Lower

Table of contents

Overview

Lowering takes the SemIR and produces LLVM IR. At present, this is done in a single pass, although it’s possible we may need to do a second pass so that we can first generate type information for function arguments.

The lowering context is split into three layers:

  • The Context object holds state for an overall lowering process that produces a single LLVM module.
  • The FileContext object holds state for lowering from a particular SemIR::File, and holds a pointer to its enclosing Context. Multiple files may be involved in a single lowering process when lowering a generic, where the definition of the generic and the specific may be owned by distinct files. This setup would also allow us to lower an entire library into a single LLVM module if we chose to do so.
  • The FunctionContext object holds state for lowering a particular function, including an IRBuilder and mappings from the local InstIds to their lowered llvm::Value*s and from the local InstBlockIds to their lowered llvm::BasicBlock*s.

Lowering is done per SemIR::InstBlock. This minimizes changes to the IRBuilder insertion point, something that is both expensive and potentially fragile.

Generic lowering

In order to support lowering generic functions, the FunctionContext tracks both the FunctionId of the function being lowered and a corresponding SpecificId. Whenever FunctionContext or a HandleInst function inspects a property of an instruction that can vary between specifics – in particular, the type or constant value of an instruction – that value is looked up in the current specific, and the corresponding type or value is used instead.

FunctionContext::GetTypeOfInst and FunctionContext::GetTypeIdOfInst do this mapping for the type of an instruction, and should be used instead of directly looking at the type_id field of a typed instruction throughout function lowering. Similarly, FunctionContext::GetValue does this mapping when looking up the constant value of an instruction.

Cross-file lowering

FunctionContext lowering may draw information used to lower the function from two different files:

  • The file in which the function was defined.
  • For a generic function, the file in which the specific was formed.

Each of these files has its own FileContext, which tracks its corresponding SemIR::File, as well as mappings from its constant values to llvm::Constant*s and mappings from its functions to llvm::Function*s, and so on.

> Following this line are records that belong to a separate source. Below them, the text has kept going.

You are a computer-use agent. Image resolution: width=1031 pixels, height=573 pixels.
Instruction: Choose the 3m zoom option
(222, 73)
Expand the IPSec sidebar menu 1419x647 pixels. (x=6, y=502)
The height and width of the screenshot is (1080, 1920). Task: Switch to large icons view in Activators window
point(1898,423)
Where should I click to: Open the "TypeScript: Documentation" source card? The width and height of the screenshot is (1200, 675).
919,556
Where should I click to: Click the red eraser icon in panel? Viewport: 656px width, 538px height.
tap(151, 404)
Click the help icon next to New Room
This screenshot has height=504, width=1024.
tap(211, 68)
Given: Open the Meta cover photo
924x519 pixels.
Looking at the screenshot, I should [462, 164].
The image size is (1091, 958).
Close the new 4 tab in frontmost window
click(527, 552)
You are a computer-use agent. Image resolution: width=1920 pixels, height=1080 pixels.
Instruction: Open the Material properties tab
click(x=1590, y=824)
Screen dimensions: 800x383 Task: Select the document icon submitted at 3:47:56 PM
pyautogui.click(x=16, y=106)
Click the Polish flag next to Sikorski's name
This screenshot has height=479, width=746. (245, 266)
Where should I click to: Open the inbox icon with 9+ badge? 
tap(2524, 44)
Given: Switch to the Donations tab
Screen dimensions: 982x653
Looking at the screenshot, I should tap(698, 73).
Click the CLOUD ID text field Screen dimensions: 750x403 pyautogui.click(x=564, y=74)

When querying the type of an instruction using FunctionContext::GetTypeIdOfInst, the resulting type may be owned by either of these files. The type is represented as a TypeInFile, which is a pair of the owning SemIR::File* and the SemIR::TypeId within that file. Care must be taken to only pass the TypeId in a TypeInFile to code that expects a TypeId within the corresponding SemIR::File*. To reduce the risk of errors, code within FunctionContext and HandleInst functions should not directly interact with TypeIds, and should instead always use TypeInFile.

Similarly, other type properties have FunctionContext wrappers that track the file that owns the TypeIds:

  • FunctionContext::GetValueRepr returns a ValueReprInFile which is a pair of a SemIR::File* and a SemIR::ValueRepr.
  • FunctionContext::GetReturnTypeInfo returns a ReturnTypeInfoInFile which is a pair of a SemIR::File* and a SemIR::ReturnTypeInfo.

These pairs are kept wrapped in the *InFile structs wherever possible, in order to minimize the chance of an ID being used with the wrong file.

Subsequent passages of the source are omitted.